Breakfast

Image courtesy of piyato/ FreeDigitalPhotos.net

I never thought I would feel moved to write about a text from Isaiah, but then I never know ahead of time what I am going to write about. This is what caught my attention in church today:

Is not this the fast that I choose: to loose the bonds of injustice, to undo the thongs of the yoke, to let the oppressed go free, and to break every yoke? 7Is it not to share your bread with the hungry, and bring the homeless poor into your house; when you see the naked, to cover them, and not to hide yourself from your own kin?”

Isaiah 58: 6 (NRSV)

Until this morning I never thought about God expecting anything but literal fasting from fasting. This revelation that the Old Testament God would prefer we fight for justice, let the oppressed go free, feed the hungry, and give shelter to the homeless amazed me. It was written way before the time of Christ, and yet it speaks to what our world needs each of us  to do in our daily lives, right now, today!

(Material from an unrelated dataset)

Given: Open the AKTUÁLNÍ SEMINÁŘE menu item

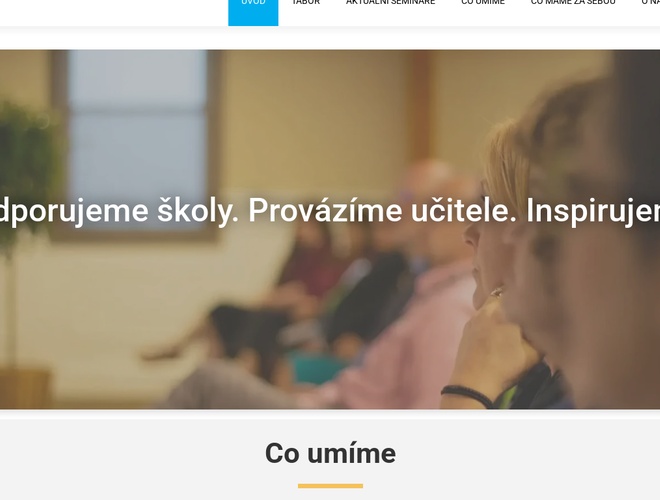Looking at the screenshot, I should 390,3.
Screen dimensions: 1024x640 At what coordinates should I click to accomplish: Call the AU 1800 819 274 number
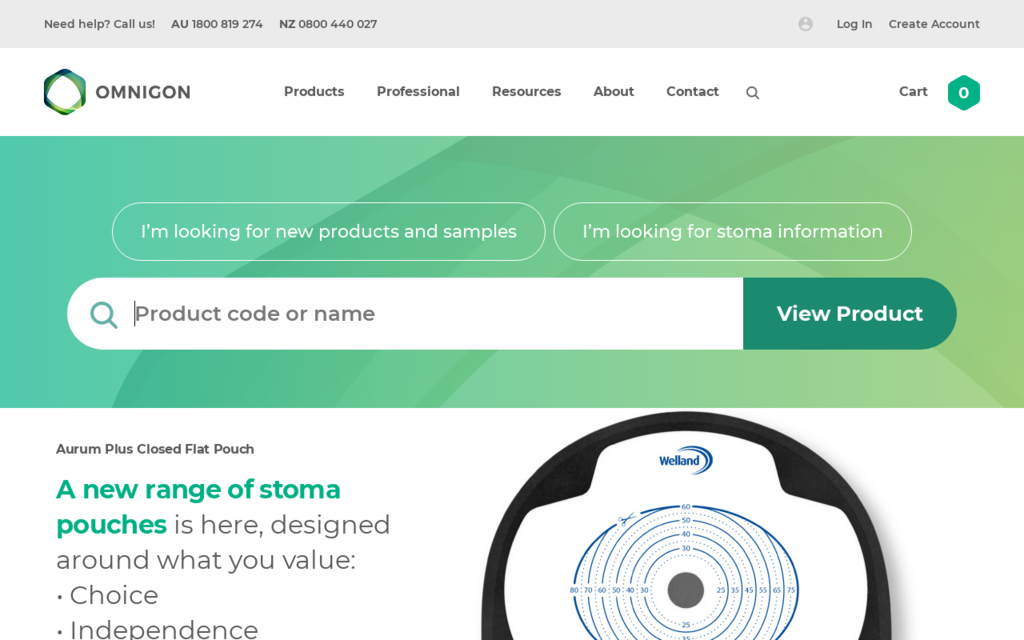[217, 24]
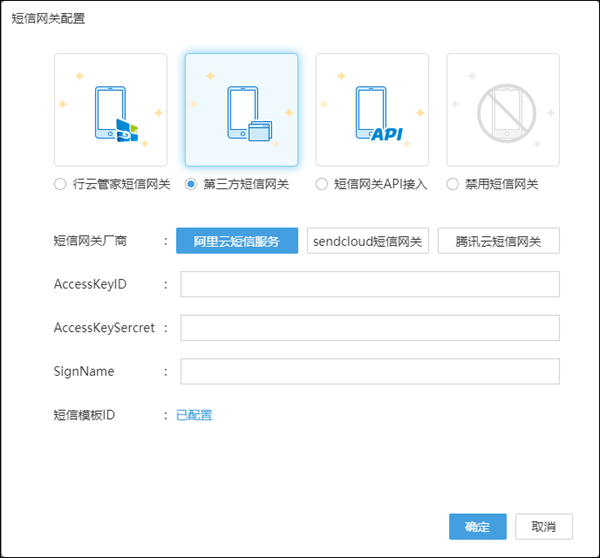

I have had this bad habit of looking at God dualistic-ally, almost as if I have a Borderline Personality Disorder. Folks with this diagnosis perceive things as “all good” or “all bad” with very little wiggle room perceived between the two opposites. I have tended to see the Old Testament God as the “all bad, all punishing, overly- strict, judgmental God” and the New Testament God as a “loving God” who manifested in human form to gain empathy for our human condition and to extend unconditional love and Grace to us. Now, for the first time, I am starting to realize the Old Testament God was and is also a very loving God.

Fasting, for me, traditionally serves to help transport one’s mind into the spiritual realm. I am not belittling traditional fasting because it does serve an important spiritual purpose. But I am delighted to know my God prefers action to spiritual contemplation. This type of fasting has a much stronger potential for serving humanity in a concrete, here and now, heaven on earth manner. I never thought Isaiah would resonate with my soul, but today he did.

Looking at the word fasting from this new perspective would give our common word “breakfast” a brand new meaning! Instead of attending to our own physical hunger needs it would mean breaking out of our self-centered focus on our own needs and focusing instead on meeting the needs of others.  Now. Today. Every day. If I could do one of the things mentioned in Isaiah once a day as my new form of “breakfast”—-what sorts of things could I do? I could donate food or money to food banks and homeless shelters. I could get involved in or support programs that focus on teaching people to help themselves so that they can escape the oppression of poverty. I could try to address the needs of the spiritually hungry or oppressed.  I could donate clothing and other goods to the Salvation Army.  I really can’t list all the possibilities here, but just trying to makes me realize there are thousands of small ways that would let me do one thing on a daily basis to “break my fast.”

It sounds a little like “pass it forward.” In this instance, the “it” is God’s love being shared with others. My God wants me to be open to accepting his will and his love so I can, in turn, share love with others as I go about practicing this preferred  type of “fasting.” This is not to say I’m giving up on eating a traditional breakfast every morning—–I am just going to try to think of it as my “morning meal” and to address  “breaking my fast” in my morning prayers to God—–the ones that turn my will and my life over to him and ask for knowledge of his will for me and the power to carry that will out. Today, God has helped me get a better understanding of what his will is for me; God sometimes answers my prayers in wonderful, unexpected, and exciting ways. God bless and keep you.